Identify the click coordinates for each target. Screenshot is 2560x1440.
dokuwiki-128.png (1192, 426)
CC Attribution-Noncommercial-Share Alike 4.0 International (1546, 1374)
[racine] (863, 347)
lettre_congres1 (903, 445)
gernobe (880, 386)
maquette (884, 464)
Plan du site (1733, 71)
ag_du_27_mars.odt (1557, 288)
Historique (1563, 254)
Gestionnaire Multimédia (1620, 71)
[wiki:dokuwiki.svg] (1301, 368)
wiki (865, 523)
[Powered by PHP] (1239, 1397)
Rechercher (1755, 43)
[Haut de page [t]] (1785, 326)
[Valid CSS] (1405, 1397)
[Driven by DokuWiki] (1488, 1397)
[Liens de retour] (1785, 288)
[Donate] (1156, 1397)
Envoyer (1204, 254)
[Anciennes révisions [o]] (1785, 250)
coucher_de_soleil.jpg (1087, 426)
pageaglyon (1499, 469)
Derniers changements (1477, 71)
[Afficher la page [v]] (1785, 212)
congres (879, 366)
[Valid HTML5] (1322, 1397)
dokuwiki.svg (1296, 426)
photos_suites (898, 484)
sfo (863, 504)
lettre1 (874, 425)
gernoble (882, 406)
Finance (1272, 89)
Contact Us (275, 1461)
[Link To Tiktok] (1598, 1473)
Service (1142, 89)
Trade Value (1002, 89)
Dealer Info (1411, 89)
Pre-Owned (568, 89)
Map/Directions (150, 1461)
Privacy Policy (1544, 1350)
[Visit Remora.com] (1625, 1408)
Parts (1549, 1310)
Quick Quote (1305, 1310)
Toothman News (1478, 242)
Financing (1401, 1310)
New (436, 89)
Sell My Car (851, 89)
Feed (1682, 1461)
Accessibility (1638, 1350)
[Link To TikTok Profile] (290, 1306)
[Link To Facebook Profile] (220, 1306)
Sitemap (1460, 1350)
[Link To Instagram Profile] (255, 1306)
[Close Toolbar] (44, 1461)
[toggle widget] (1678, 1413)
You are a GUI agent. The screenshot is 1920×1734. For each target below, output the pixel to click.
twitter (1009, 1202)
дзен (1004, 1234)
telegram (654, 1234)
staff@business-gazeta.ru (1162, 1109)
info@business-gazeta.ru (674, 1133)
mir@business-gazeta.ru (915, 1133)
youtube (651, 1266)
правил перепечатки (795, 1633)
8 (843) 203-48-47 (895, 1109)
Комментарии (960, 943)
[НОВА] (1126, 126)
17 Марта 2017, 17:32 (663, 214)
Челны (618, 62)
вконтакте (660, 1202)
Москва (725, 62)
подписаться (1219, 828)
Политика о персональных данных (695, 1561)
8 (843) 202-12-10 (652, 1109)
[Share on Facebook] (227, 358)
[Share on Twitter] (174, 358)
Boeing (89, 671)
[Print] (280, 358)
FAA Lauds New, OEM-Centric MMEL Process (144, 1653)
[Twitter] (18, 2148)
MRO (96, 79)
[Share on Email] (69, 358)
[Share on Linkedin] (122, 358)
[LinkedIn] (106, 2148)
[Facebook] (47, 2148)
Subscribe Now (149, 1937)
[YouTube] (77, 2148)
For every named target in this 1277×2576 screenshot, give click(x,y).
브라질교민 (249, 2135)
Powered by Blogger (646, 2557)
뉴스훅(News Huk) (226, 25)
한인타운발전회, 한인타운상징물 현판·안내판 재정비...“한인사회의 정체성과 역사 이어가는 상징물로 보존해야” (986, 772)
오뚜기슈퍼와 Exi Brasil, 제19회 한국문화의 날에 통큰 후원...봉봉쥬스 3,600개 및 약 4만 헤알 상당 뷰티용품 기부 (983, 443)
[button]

____

EXERCISE INSTRUCTIONS: Retype the listing above word for word.

YOUR SOLUTION:
Identify the click coordinates for each target. Screenshot is 2560x1440.
dokuwiki-128.png (1192, 426)
CC Attribution-Noncommercial-Share Alike 4.0 International (1546, 1374)
[racine] (863, 347)
lettre_congres1 (903, 445)
gernobe (880, 386)
maquette (884, 464)
Plan du site (1733, 71)
ag_du_27_mars.odt (1557, 288)
Historique (1563, 254)
Gestionnaire Multimédia (1620, 71)
[wiki:dokuwiki.svg] (1301, 368)
wiki (865, 523)
[Powered by PHP] (1239, 1397)
Rechercher (1755, 43)
[Haut de page [t]] (1785, 326)
[Valid CSS] (1405, 1397)
[Driven by DokuWiki] (1488, 1397)
[Liens de retour] (1785, 288)
[Donate] (1156, 1397)
Envoyer (1204, 254)
[Anciennes révisions [o]] (1785, 250)
coucher_de_soleil.jpg (1087, 426)
pageaglyon (1499, 469)
Derniers changements (1477, 71)
[Afficher la page [v]] (1785, 212)
congres (879, 366)
[Valid HTML5] (1322, 1397)
dokuwiki.svg (1296, 426)
photos_suites (898, 484)
sfo (863, 504)
lettre1 (874, 425)
gernoble (882, 406)
Finance (1272, 89)
Contact Us (275, 1461)
[Link To Tiktok] (1598, 1473)
Service (1142, 89)
Trade Value (1002, 89)
Dealer Info (1411, 89)
Pre-Owned (568, 89)
Map/Directions (150, 1461)
Privacy Policy (1544, 1350)
[Visit Remora.com] (1625, 1408)
Parts (1549, 1310)
Quick Quote (1305, 1310)
Toothman News (1478, 242)
Financing (1401, 1310)
New (436, 89)
Sell My Car (851, 89)
Feed (1682, 1461)
Accessibility (1638, 1350)
[Link To TikTok Profile] (290, 1306)
[Link To Facebook Profile] (220, 1306)
Sitemap (1460, 1350)
[Link To Instagram Profile] (255, 1306)
[Close Toolbar] (44, 1461)
[toggle widget] (1678, 1413)
You are a GUI agent. The screenshot is 1920×1734. For each target below, output the pixel to click.
twitter (1009, 1202)
дзен (1004, 1234)
telegram (654, 1234)
staff@business-gazeta.ru (1162, 1109)
info@business-gazeta.ru (674, 1133)
mir@business-gazeta.ru (915, 1133)
youtube (651, 1266)
правил перепечатки (795, 1633)
8 (843) 203-48-47 (895, 1109)
Комментарии (960, 943)
[НОВА] (1126, 126)
17 Марта 2017, 17:32 (663, 214)
Челны (618, 62)
вконтакте (660, 1202)
Москва (725, 62)
подписаться (1219, 828)
Политика о персональных данных (695, 1561)
8 (843) 202-12-10 (652, 1109)
[Share on Facebook] (227, 358)
[Share on Twitter] (174, 358)
Boeing (89, 671)
[Print] (280, 358)
FAA Lauds New, OEM-Centric MMEL Process (144, 1653)
[Twitter] (18, 2148)
MRO (96, 79)
[Share on Email] (69, 358)
[Share on Linkedin] (122, 358)
[LinkedIn] (106, 2148)
[Facebook] (47, 2148)
Subscribe Now (149, 1937)
[YouTube] (77, 2148)
For every named target in this 1277×2576 screenshot, give click(x,y).
브라질교민 (249, 2135)
Powered by Blogger (646, 2557)
뉴스훅(News Huk) (226, 25)
한인타운발전회, 한인타운상징물 현판·안내판 재정비...“한인사회의 정체성과 역사 이어가는 상징물로 보존해야” (986, 772)
오뚜기슈퍼와 Exi Brasil, 제19회 한국문화의 날에 통큰 후원...봉봉쥬스 3,600개 및 약 4만 헤알 상당 뷰티용품 기부 (983, 443)
[button]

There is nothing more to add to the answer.